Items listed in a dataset
++++
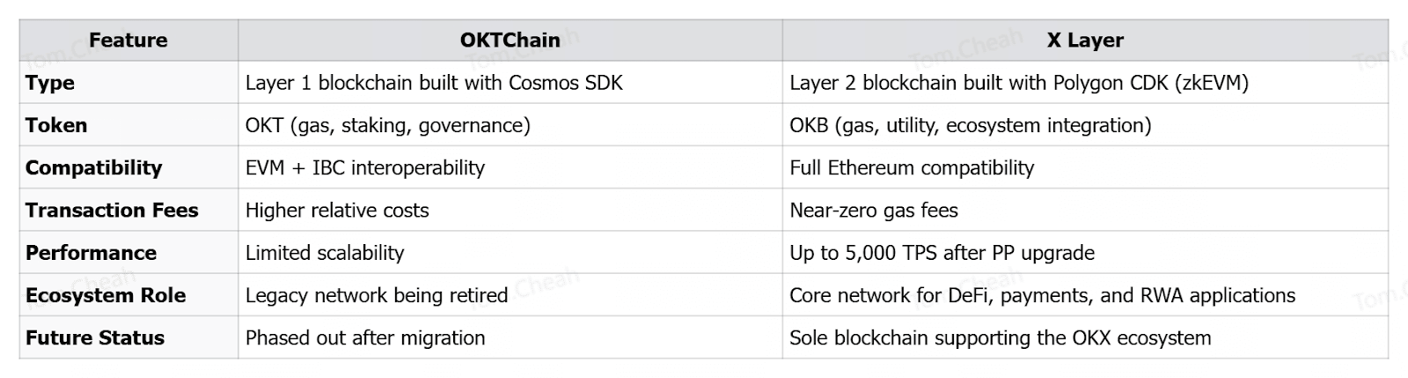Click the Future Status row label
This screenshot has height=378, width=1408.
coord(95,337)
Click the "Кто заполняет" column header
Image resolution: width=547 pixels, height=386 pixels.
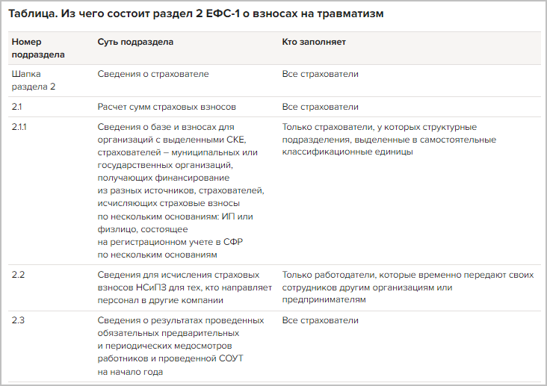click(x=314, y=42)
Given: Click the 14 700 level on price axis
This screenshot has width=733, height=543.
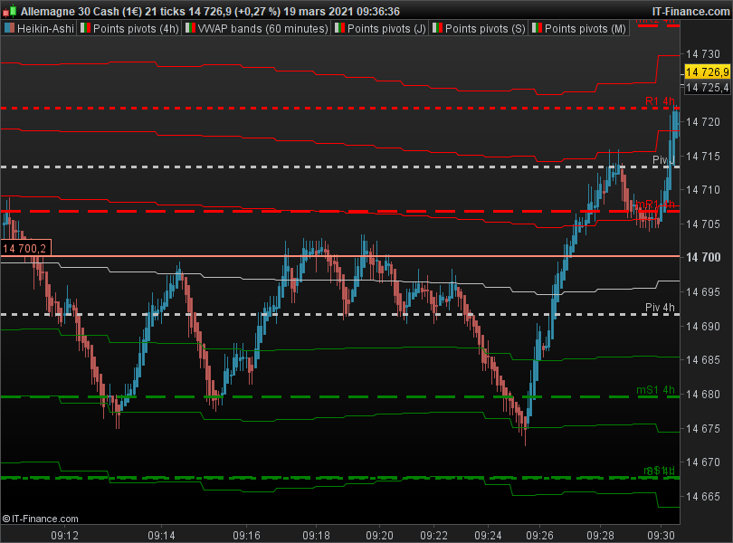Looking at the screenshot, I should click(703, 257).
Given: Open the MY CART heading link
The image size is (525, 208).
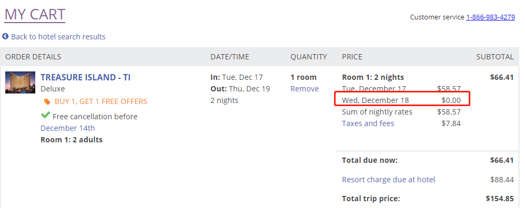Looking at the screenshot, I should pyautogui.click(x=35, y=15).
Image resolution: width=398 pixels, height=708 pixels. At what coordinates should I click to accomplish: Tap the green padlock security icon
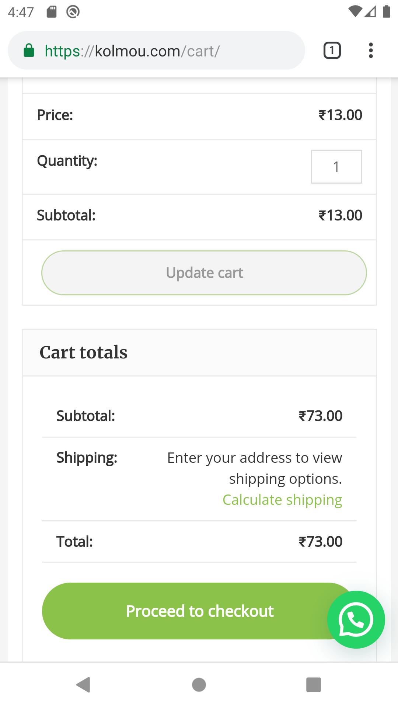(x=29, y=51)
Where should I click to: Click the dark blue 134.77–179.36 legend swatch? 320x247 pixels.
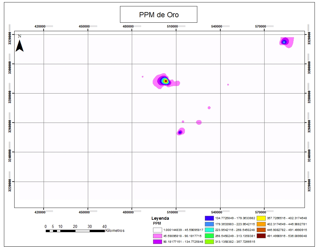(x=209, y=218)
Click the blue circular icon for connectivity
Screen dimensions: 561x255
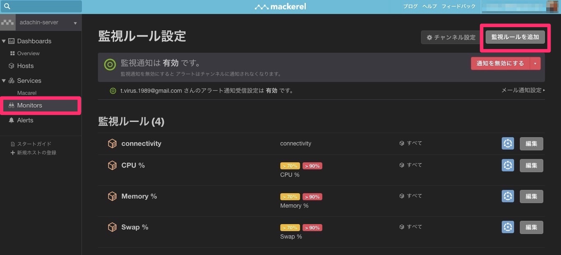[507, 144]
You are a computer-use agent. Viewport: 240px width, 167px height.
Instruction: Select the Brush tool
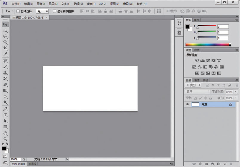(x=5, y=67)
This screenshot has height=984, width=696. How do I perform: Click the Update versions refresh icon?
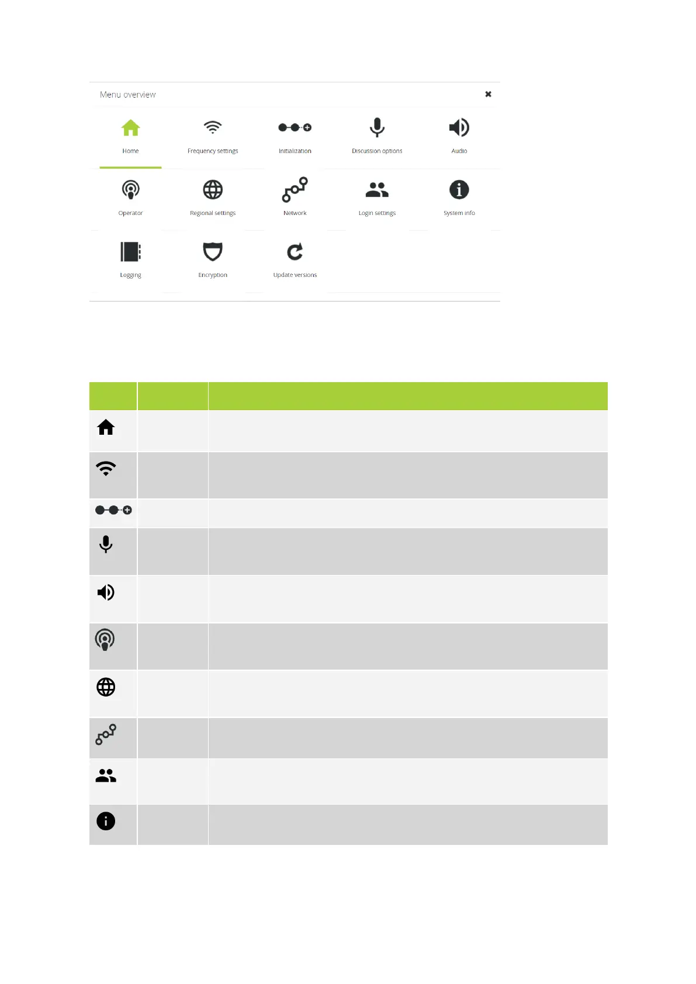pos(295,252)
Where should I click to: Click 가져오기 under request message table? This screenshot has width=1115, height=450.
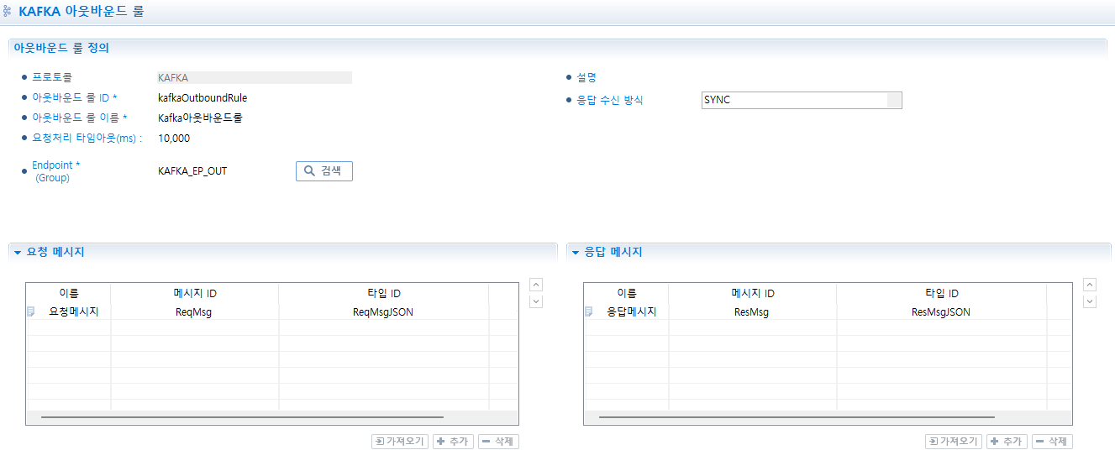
++++
• What you are asked to do
Set down exactly, with no additions, each line from the line that includes "You are a computer-use" to the final line of the entries above; leave pictures out.

• Answer section
You are a computer-use agent. Viewport: 240px width, 167px height.
Instruction: Select the Brush tool
(x=5, y=67)
This screenshot has height=984, width=696. How do I perform: Click the Update versions refresh icon?
pos(295,252)
Where should I click to: Click 가져오기 under request message table? This screenshot has width=1115, height=450.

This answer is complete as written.